Monroe never signed any agreements or contracts with Hefner or Playboy, so the photos appeared in the magazine without her giving them the green light. Sure, Hefner did it legally by first securing the rights, but it still doesn't make it consensual.
Despite morality clauses and the conservative mindset of many film studios at the time, the photos didn't have a negative impact on Monroe's sparkling career. Many have argued it actually helped with her allure to the public. But it could've easily gone another way.
Republishing those photos is a prime example of disregarding consent.
Yes, it was totally legal. No, Hefner wasn't shady about it.
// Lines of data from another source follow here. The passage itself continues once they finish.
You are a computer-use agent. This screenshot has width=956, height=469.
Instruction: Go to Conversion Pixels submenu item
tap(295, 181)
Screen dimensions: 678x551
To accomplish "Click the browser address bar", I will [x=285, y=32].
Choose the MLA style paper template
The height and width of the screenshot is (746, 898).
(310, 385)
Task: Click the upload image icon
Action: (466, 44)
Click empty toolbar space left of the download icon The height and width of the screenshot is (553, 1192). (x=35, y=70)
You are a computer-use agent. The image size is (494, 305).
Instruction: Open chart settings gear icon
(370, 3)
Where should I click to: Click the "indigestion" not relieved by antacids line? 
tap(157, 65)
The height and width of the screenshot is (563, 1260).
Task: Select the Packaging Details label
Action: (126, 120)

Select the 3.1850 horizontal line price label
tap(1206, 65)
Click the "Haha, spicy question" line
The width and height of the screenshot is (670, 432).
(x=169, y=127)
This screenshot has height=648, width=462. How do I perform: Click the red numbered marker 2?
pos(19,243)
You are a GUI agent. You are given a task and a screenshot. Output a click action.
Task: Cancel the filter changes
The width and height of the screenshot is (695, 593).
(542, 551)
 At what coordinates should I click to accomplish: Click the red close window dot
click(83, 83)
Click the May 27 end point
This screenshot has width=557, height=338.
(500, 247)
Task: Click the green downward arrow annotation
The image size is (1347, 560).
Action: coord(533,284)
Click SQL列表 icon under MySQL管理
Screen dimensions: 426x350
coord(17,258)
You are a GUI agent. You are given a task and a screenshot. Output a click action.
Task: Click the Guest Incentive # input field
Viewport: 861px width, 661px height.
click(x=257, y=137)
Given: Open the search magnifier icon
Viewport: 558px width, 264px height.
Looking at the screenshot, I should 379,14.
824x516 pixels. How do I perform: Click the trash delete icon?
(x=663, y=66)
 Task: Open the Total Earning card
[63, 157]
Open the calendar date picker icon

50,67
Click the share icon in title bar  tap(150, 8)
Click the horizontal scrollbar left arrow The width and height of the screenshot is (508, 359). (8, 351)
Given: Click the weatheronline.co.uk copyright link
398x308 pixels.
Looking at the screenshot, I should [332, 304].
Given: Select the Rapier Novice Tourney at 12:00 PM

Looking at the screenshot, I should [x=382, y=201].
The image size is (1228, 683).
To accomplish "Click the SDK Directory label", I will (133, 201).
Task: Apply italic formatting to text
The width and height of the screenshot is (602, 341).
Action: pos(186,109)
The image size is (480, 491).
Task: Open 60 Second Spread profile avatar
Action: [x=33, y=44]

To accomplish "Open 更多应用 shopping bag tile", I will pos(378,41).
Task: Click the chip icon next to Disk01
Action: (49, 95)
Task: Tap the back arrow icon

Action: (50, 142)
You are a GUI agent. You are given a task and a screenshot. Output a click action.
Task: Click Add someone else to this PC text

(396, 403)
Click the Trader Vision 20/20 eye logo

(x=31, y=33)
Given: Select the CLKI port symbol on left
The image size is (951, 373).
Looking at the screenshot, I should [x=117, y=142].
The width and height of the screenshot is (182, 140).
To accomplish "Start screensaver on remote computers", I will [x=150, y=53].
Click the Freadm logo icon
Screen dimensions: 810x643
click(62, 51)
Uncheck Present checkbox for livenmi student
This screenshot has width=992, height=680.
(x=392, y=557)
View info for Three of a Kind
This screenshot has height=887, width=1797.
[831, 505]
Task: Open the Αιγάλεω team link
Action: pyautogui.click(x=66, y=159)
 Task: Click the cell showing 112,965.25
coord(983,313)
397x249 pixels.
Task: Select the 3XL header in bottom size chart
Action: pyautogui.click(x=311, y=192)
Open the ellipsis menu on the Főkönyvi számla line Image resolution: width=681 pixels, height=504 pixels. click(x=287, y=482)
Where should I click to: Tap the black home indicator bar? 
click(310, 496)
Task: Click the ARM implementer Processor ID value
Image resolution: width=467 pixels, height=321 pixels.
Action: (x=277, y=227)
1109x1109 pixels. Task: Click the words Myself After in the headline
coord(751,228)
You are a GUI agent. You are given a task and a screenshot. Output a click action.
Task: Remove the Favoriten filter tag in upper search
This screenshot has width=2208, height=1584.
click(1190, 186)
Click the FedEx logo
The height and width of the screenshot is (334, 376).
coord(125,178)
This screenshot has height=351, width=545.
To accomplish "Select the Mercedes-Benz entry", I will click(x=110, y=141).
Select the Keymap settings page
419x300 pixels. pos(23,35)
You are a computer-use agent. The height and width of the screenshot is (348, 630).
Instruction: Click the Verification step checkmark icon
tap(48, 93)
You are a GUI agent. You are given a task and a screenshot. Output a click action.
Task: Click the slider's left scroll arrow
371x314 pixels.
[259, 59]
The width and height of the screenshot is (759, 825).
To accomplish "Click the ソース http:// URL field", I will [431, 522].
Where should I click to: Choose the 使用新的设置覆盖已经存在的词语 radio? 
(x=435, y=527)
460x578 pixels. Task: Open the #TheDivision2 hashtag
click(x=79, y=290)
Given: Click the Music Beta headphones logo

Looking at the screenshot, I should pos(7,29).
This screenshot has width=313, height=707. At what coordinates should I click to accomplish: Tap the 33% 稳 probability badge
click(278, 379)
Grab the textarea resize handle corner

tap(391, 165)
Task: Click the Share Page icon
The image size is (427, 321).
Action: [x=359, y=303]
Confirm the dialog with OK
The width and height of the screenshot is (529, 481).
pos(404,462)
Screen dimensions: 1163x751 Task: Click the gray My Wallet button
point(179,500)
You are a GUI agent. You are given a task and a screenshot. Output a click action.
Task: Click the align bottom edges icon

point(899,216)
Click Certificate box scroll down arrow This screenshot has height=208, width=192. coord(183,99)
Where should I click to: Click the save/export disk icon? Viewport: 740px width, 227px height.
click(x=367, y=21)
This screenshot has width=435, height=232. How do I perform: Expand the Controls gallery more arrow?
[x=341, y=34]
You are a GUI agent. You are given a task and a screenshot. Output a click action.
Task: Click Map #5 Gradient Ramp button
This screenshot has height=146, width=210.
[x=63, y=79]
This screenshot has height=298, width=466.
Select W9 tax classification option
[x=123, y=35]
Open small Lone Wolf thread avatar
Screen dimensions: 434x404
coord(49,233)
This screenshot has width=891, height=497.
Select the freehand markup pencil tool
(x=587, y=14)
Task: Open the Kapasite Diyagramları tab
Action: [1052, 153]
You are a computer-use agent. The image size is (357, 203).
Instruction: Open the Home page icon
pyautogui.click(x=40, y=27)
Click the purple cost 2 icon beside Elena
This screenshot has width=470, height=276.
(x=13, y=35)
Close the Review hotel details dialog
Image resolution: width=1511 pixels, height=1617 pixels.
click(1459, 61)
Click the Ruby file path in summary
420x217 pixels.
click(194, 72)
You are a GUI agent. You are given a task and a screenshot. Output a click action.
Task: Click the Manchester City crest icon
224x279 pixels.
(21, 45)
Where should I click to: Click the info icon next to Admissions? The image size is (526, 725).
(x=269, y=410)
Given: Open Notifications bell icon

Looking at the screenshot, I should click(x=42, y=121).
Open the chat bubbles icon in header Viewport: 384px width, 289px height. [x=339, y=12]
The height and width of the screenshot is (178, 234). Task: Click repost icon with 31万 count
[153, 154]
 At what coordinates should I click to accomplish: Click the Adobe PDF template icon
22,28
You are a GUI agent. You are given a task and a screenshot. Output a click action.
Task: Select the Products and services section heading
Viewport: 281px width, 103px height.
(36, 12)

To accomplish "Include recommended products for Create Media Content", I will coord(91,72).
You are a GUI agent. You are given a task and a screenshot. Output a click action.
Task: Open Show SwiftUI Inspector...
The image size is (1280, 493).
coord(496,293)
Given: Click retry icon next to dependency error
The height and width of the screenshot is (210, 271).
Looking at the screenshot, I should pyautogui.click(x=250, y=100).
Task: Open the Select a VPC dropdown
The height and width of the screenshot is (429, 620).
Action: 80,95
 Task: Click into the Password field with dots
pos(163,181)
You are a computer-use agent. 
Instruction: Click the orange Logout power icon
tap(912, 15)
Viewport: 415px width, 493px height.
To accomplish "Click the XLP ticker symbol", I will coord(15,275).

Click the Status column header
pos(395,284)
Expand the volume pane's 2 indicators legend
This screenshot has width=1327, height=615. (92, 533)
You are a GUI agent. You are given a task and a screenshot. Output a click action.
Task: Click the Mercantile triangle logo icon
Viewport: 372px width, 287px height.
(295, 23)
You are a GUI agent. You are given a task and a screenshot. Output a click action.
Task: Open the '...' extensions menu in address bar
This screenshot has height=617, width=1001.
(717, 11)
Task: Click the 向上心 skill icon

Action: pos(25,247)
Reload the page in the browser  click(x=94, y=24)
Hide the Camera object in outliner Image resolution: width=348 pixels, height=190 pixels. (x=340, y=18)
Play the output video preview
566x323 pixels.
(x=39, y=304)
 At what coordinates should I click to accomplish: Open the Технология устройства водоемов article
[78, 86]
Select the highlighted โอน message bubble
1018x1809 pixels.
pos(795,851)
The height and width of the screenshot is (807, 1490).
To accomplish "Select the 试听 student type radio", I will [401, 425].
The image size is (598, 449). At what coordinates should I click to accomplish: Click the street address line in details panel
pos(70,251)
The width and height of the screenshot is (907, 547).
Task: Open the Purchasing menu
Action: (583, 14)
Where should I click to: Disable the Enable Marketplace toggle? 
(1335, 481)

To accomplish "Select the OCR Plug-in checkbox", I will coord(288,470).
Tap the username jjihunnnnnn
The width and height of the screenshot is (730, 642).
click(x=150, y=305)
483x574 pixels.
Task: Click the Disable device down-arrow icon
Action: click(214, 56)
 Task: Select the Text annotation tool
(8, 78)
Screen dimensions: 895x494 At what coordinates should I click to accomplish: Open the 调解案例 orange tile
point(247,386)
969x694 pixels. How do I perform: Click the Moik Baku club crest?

However, publishing nude photos — even if you technically have the rights to them — is an example of being totally reckless with consent. Those were different times and the repercussions for appearing nude could've been massive. Thankfully, Monroe and her career moved past the situation with grace, and her honesty about why she took the photos won the hearts of the media and the public. Were model release forms a thing back then? Not sure, but desperate times call for desperate measures, and by all accounts, Monroe was desperate.
It does, however, bring an important point to light: Consent is important, and we'll never know how Monroe truly felt about having those photos come back to haunt her multiple times throughout her career.
Hefner has always maintained that Monroe made Playboy a success — in fact, Hefner will be buried next to Monroe.
Hefner bought the vault next to Monroe's final resting place for $75,000.
What a wild thing to do for someone you've never even met.